Il accueille volontiers les réfugiés, suivant en cela une tradition instituée par les Loyalistes pendant la Révolution américaine et perpétuée par les esclaves en fuite, les membres de sectes persécutées par le pouvoir tsariste et les victimes de l’antisémitisme. Au cours des dernières décennies, le Canada a permis à des milliers d’hommes et de femmes chassés d’Asie, d’Afrique et d’Amérique latine par la guerre ou l’oppression de refaire leur vie.

Ces exilés grossissent un puissant flot d’immigrants qui viennent chaque année par centaines de milliers chercher non un refuge, mais une chance de mieux vivre et qui voient dans notre pays quelque chose qui ressemble beaucoup à la Terre promise. A l’époque coloniale déjà, le Canada attirait comme un aimant les masses pauvres et affamées de l’Ancien Monde. Ce sont elles qui ont colonisé les Prairies. Une grande partie du phénoménal essor économique des années cinquante est dû aux trésors d’énergie et d’audace des Européens déracinés par la guerre.

Les immigrants sont devenus les plus ardents défenseurs du Canada sans doute parce que, contrairement aux citoyens de souche, ils ne tiennent pas pour acquis les douceurs de la vie dans notre pays. Beaucoup s’étonnent encore de voir que tout y fonctionne comme prévu : que les autobus partent et arrivent à l’heure, que le téléphone ne soit jamais coupé, que les routes soient larges et bien entretenues, que le robinet d’eau chaude donne toujours de l’eau chaude. Et quel soulagement de n’avoir plus à se défendre contre les épidémies – ou la violence dans les rues !

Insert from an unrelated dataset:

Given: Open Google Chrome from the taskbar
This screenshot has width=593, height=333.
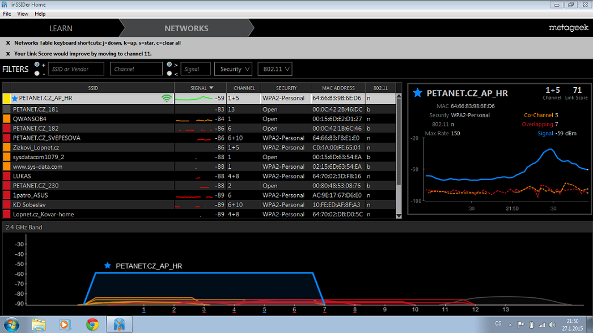Looking at the screenshot, I should (x=92, y=325).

Les nouveaux venus sont tout aussi stupéfaits par le niveau de vie de la classe moyenne : chez eux, seule l’élite peut s’offrir des vacances à l’étranger l’hiver, un abonnement à un club de golf ou un billet de saison dans une station de ski. Dans la plupart des autres pays, il faut appartenir à la haute société pour posséder une résidence secondaire en lisière d’un plan d’eau et plus encore, une embarcation de plaisance. Pour les immigrants originaires de pays densément peuplés, la nature canadienne, si proche et si bien préservée, est une source constante d’émerveillement.

Tout impressionnants qu’ils soient, ces innombrables avantages matériels ne constituent pas l’essence du miracle canadien. Notre bonheur, nous le devons d’abord à des atouts intangibles comme la civilité et la relative homogénéité de notre société, la fiabilité de notre système judiciaire, la moralité qui empêche la corruption de gangrener le corps politique et de spolier les plus démunis. Nous le devons encore à l’égalité et à la liberté d’action et d’expression qui nous permettent de vivre et d’élever nos enfants dans un climat empreint de tolérance, à l’abri des conflits religieux et raciaux.

Un Canadien moyen répondrait sans doute avec sa coutumière modestie que son pays n’est pas parfait, que l’inégalité, l’injustice, la tension continuent d’y faire des ravages, qu’il éprouve de graves problèmes économiques et politiques, que son existence même est remise en question. On nous permettra de répliquer, en toute objectivité, que s’il n’est pas parfait, il est en tout cas le moins imparfait des pays de la Terre.